Fragmento del texto —
*-*-*

Apurar votación del Saldo Inicial de Caja configuraría patrón reiterado de infracciones y podría fundar acciones ante el TER
La aprobación del Saldo Inicial de Caja constituye una de las decisiones más sensibles y determinantes para la gestión financiera municipal, pudiendo generar responsabilidad solidaria del alcalde y del Concejo Municipal. Consciente de ello, el legislador estableció un plazo mínimo e irrenunciable de cinco días hábiles para que los concejales cuenten con todos los antecedentes necesarios antes de pronunciarse.
Este criterio ha sido reafirmado de manera categórica por la Contraloría General de la República, a través del Dictamen N° 38.033, de 13 de agosto de 2008, el cual establece que dicho plazo no puede ser renunciado bajo ninguna circunstancia, ya que su inobservancia puede afectar la adopción de decisiones informadas en un ámbito especialmente sensible para las finanzas municipales .
En este contexto, el intento del alcalde de Chillán, Camilo Benavente, de apurar la votación del Saldo Inicial de Caja sin respetar el plazo legal ni entregar oportunamente la información completa, no constituye un hecho aislado, sino que se inscribe en un patrón de conducta reiterado orientado a debilitar el rol deliberativo y fiscalizador del Concejo Municipal, forzando decisiones apresuradas en materias financieras de alto impacto.
Este actuar, de reiterarse o consolidarse, podría configurar una infracción grave y sistemática a los deberes legales del alcalde, particularmente al deber indelegable de dirección superior, control jerárquico y resguardo del patrimonio municipal. Asimismo, expone no solo a la autoridad edilicia, sino también a los concejales, a eventuales responsabilidades administrativas, patrimoniales y políticas, precisamente aquellas que la ley y la jurisprudencia administrativa buscan prevenir.
Por estas razones, desde el Concejo Municipal no se descarta que estos antecedentes —en cuanto reflejan una práctica reiterada contraria a la ley— formen parte de acciones que puedan ser sometidas al conocimiento del Tribunal Electoral Regional de Ñuble, por eventualmente constituir notable abandono de deberes, vulneración al principio de juridicidad y afectación grave a la probidad administrativa.
El respeto a los plazos legales no es una formalidad ni una opción discrecional: es una obligación estricta cuyo incumplimiento reiterado compromete la legitimidad de la gestión municipal y habilita el ejercicio de acciones institucionales y jurisdiccionales destinadas a resguardar el interés público y el correcto uso de los recursos de la comuna.

*-*-*

Listado mostrado —
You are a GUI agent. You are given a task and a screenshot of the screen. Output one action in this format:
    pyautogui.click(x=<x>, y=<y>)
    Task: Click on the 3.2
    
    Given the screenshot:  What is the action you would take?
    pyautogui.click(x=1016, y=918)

*-*-*

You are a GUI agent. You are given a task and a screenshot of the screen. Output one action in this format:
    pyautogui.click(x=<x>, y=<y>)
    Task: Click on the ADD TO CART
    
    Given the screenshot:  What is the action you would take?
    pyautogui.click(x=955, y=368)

*-*-*

Qué hacer —
1. Contesta estas preguntas sobre el texto:
(a) ¿Cuántos días hábiles tienen como mínimo los concejales antes de votar el Saldo Inicial de Caja?
(b) ¿Qué número y qué fecha lleva el dictamen de la Contraloría?
(c) ¿A qué tribunal podrían llevarse las acciones del Concejo Municipal?
2. Edita el texto entre "El respeto a" y "de la comuna.", ambos incluidos, y pon "voluntaria" en lugar de "discrecional".
El listado no tiene nada que ver con el texto.

Soluciones —
1.
(a) Cinco días hábiles.
(b) Dictamen N° 38.033, de 13 de agosto de 2008.
(c) Al Tribunal Electoral Regional de Ñuble.

2.
El respeto a los plazos legales no es una formalidad ni una opción voluntaria: es una obligación estricta cuyo incumplimiento reiterado compromete la legitimidad de la gestión municipal y habilita el ejercicio de acciones institucionales y jurisdiccionales destinadas a resguardar el interés público y el correcto uso de los recursos de la comuna.